■ To do
- a) In the Idris 2 parsing guide, rewrite the paragraph that begins "The main lexer module is under" as a short bulleted list, keeping its main facts.
- b) Extend the Idris 2 parsing guide, starting right after its last sentence.

Idris2/docs/source/cookbook/parsing.rst

Parsing
=======

Idris 2 comes with a Lexing and a Parsing library built into the ``contrib`` package.

For this cookbook, we will write a very simple parser for a lambda calculus parser
that will accept the following language:

.. code-block:: text

    let name = world in (\x.hello x) name

Once we write a lambda calculus parser, we will also see how we can take advantage of a
powerful built in expression parser in Idris 2 to write a small calculator that should be
smart enough to parse the following expression:

.. code-block:: text

    1 + 2 - 3 * 4 / 5

Lexer
-----

The main lexer module is under ``Text.Lexer``. This module contains ``toTokenMap`` which is a function
that converts a ``List (Lexer, k) -> TokenMap (Token k)`` where ``k`` is a token kind. This function
could be used for simple lexer to token mappings. The module also includes high level lexers for
specifying quantity and common programming primitives like ``alphas``, ``intLit``,
``lineComment`` and ``blockComment``.

The ``Text.Lexer`` module also reexports ``Text.Lexer.Core``, ``Text.Quantity`` and ``Text.Token``.

``Text.Lexer.Core`` provides the building blocks of the lexer, including a type called
``Recognise`` which is the underlying data type for the lexer. The other important function that this
module provides is a ``lex`` which takes in a lexer and returns the tokens.

``Text.Quantity`` provides a data type ``Quantity`` which can be used with certain lexers to specify
how many times something is expected to appear.

``Text.Token`` provides a data type ``Token`` that represents a parsed token, its kind and the text.
This module also provides an important interface called ``TokenKind`` which tells the lexer how to map
token kinds to Idris 2 types and how to convert each kind from a string to a value.

■ Stored data
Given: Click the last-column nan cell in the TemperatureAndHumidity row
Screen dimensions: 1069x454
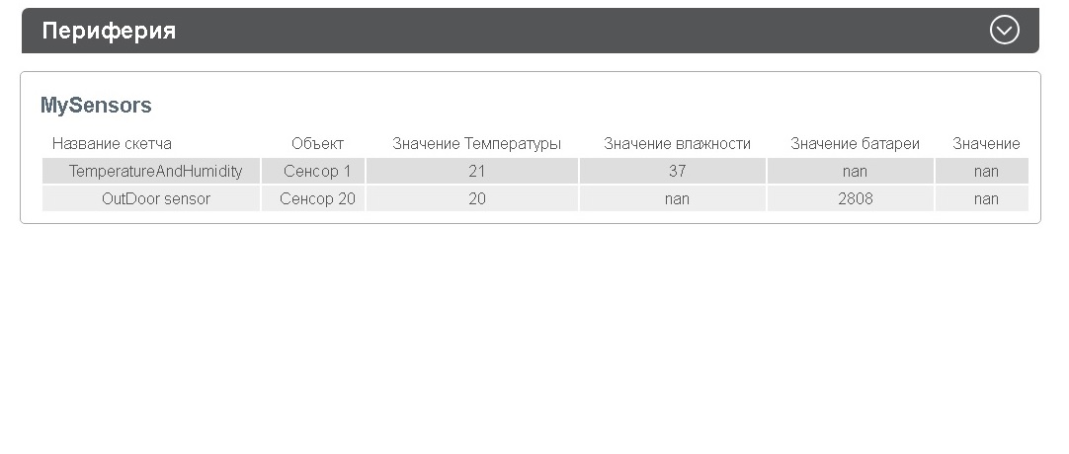Looking at the screenshot, I should [985, 172].
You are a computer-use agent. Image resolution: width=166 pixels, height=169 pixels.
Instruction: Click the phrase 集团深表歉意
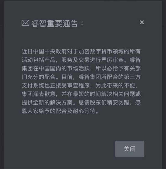point(38,94)
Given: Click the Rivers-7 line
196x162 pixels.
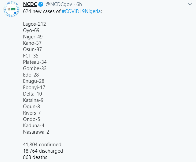Looking at the screenshot, I should [32, 113].
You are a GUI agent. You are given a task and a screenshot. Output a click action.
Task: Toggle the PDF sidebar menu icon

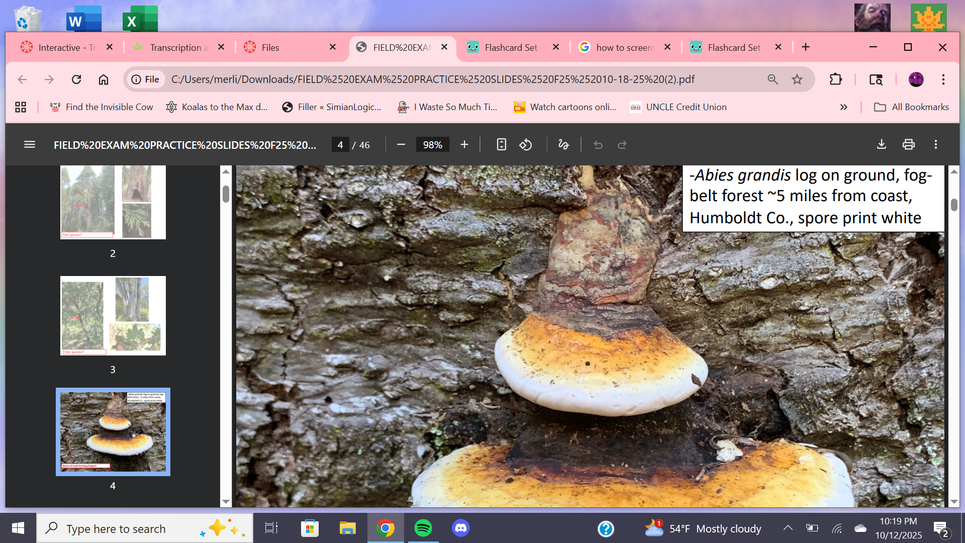tap(30, 145)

■ Expected outputs
- a)
- The main lexer module is `Text.Lexer`.
- It contains `toTokenMap`, a function that converts a `List (Lexer, k) -> TokenMap (Token k)`, where `k` is a token kind.
- `toTokenMap` can be used for simple lexer-to-token mappings.
- The module also includes high-level lexers for specifying quantity and common programming primitives, such as `alphas`, `intLit`, `lineComment` and `blockComment`.

- b)
Parser
------

The main parser module is under ``Text.Parser``. This module contains different grammar parsers, the main
one being ``match`` which takes a ``TokenKind`` and returns the value as defined in the ``TokenKind``
interface. There are other grammar parsers as well, but for our example, we will only be using ``match``.

The ``Text.Parser`` module reexports ``Text.Parser.Core``, ``Text.Quantity`` and ``Text.Token``.

``Text.Parser.Core`` provides the building blocks of the parser, including a type called ``Grammar``
which is the underlying data type for the parser. The other important function that this module provides
is ``parse`` which takes in a ``Grammar`` and returns the parsed expression.

We covered ``Text.Quantity`` and ``Text.Token`` in the Lexer section so we're not going to
repeat what they do here.

Lambda Calculus Lexer & Parser
------------------------------

.. code-block:: idris
    :caption: LambdaCalculus.idr
    :linenos:

    import Data.List
    import Data.List1
    import Text.Lexer
    import Text.Parser

    %default total

    data Expr = App Expr Expr | Abs String Expr | Var String | Let String Expr Expr

    Show Expr where
      showPrec d (App e1 e2) = showParens (d == App) (showPrec (User 0) e1 ++ " " ++ showPrec App e2)
      showPrec d (Abs v e) = showParens (d > Open) ("\\" ++ v ++ "." ++ show e)
      showPrec d (Var v) = v
      showPrec d (Let v e1 e2) = showParens (d > Open) ("let " ++ v ++ " = " ++ show e1 ++ " in " ++ show e2)

    data LambdaTokenKind
      = LTLambda
      | LTIdentifier
      | LTDot
      | LTOParen
      | LTCParen
      | LTIgnore
      | LTLet
      | LTEqual
      | LTIn

    Eq LambdaTokenKind where
      (==) LTLambda LTLambda = True
      (==) LTDot LTDot = True
      (==) LTIdentifier LTIdentifier = True
      (==) LTOParen LTOParen = True
      (==) LTCParen LTCParen = True
      (==) LTLet LTLet = True
      (==) LTEqual LTEqual = True
      (==) LTIn LTIn = True
      (==) _ _ = False

    Show LambdaTokenKind where
      show LTLambda = "LTLambda"
      show LTDot = "LTDot"
      show LTIdentifier = "LTIdentifier"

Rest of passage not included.